* [Work to complete] Continue the notebook walkthrough on InceptionV1 and forward hooks from its last line.

* [Provided passage]
################

We load **InceptionV1** (also known as GoogLeNet or "inception5h") — the same model used in Segment 02.

This is the original TensorFlow model from 2015, converted to PyTorch. It's commonly used in interpretability research because:
- It has clear, well-studied features
- The Distill article "Feature Visualization" provides reference visualizations
- It's small enough to run quickly but deep enough to be interesting

In [5]:
# Detect available device (GPU is much faster)
device = torch.device("cuda" if torch.cuda.is_available() else "cpu")
print(f"Using device: {device}")

# Load pretrained InceptionV1
# - pretrained=True downloads weights trained on ImageNet
# - .eval() puts the model in inference mode (disables dropout, etc.)
model = inceptionv1(pretrained=True).to(device).eval()

print("InceptionV1 loaded successfully!")

Using device: cuda
Downloading: "https://github.com/ProGamerGov/pytorch-old-tensorflow-models/raw/master/inception5h.pth" to /root/.cache/torch/hub/checkpoints/inception5h.pth


100%|██████████| 27.0M/27.0M [00:00<00:00, 196MB/s]


InceptionV1 loaded successfully!


### Forward Hook: Capturing Internal Activations

To see what's happening *inside* the network, we use a PyTorch **forward hook**.

**How hooks work:**
1. We register a callback function on a specific layer (`mixed4a`)
2. Every time data flows through that layer, our callback runs
3. The callback saves the layer's output (the "activations") for us to analyze

**About `mixed4a`:**
- It's an "Inception module" — a block that applies multiple filter sizes in parallel
- Output shape: `[batch, 508, H, W]` where 508 = 192 + 204 + 48 + 64 (from 4 branches)
- H and W depend on input image size (for 224x224 input: H=W=14)

In [6]:
# Dictionary to store captured activations
# We use a dict so the hook function can modify it (closures can't reassign outer variables)

################

* [Dataset content]
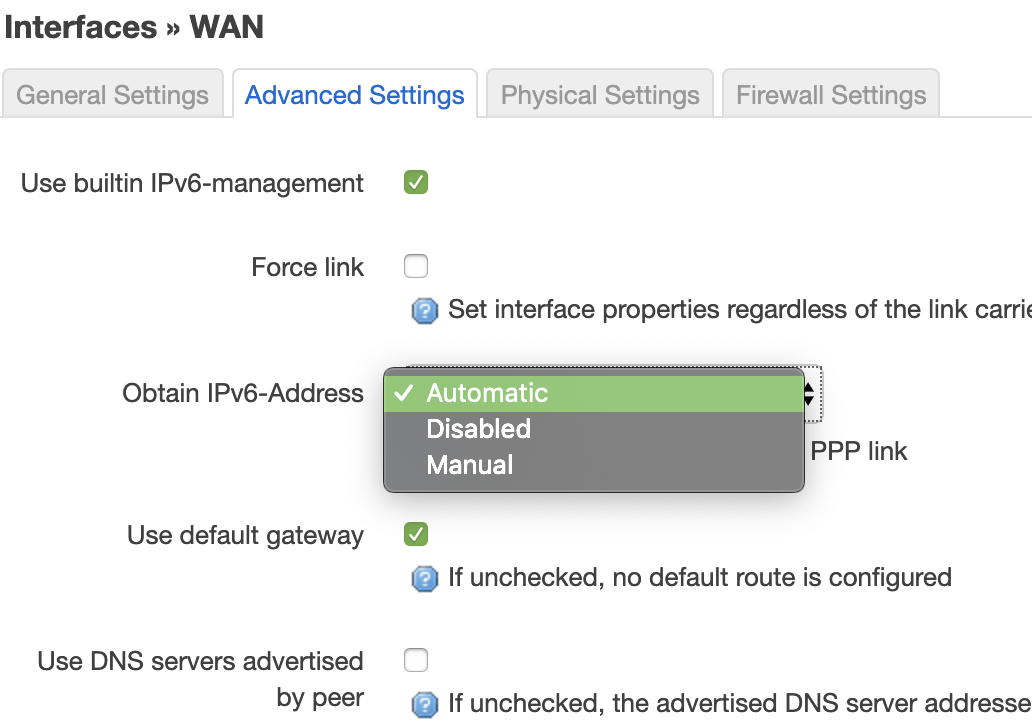
Task: Toggle Use builtin IPv6-management checkbox
Action: (x=416, y=183)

################

* [Expected answer]
activation_storage = {}

def activation_hook(module, input_tensor, output_tensor):
    """
    Forward hook callback.

    This function is called automatically every time the mixed4a layer
    produces output during a forward pass.

    Args:
        module: The layer this hook is attached to (mixed4a)
        input_tensor: The input to this layer (we don't need it)
        output_tensor: The layer's output — this is what we want!
    """
    # Detach from computation graph (we don't need gradients)
    # This saves memory and prevents gradient accumulation
    activation_storage[LAYER_NAME] = output_tensor.detach()

# Register the hook on the mixed4a layer
# model.mixed4a is the Inception module we want to study
hook_handle = model.mixed4a.register_forward_hook(activation_hook)

print(f"Hook registered on '{LAYER_NAME}'")
print("Now every forward pass will capture this layer's activations.")

Hook registered on 'mixed4a'
Now every forward pass will capture this layer's activations.


---
## 4. Checkpoint Utilities (Robust Version)

Processing 1.28 million images takes several hours. We need robust checkpointing that won't fail.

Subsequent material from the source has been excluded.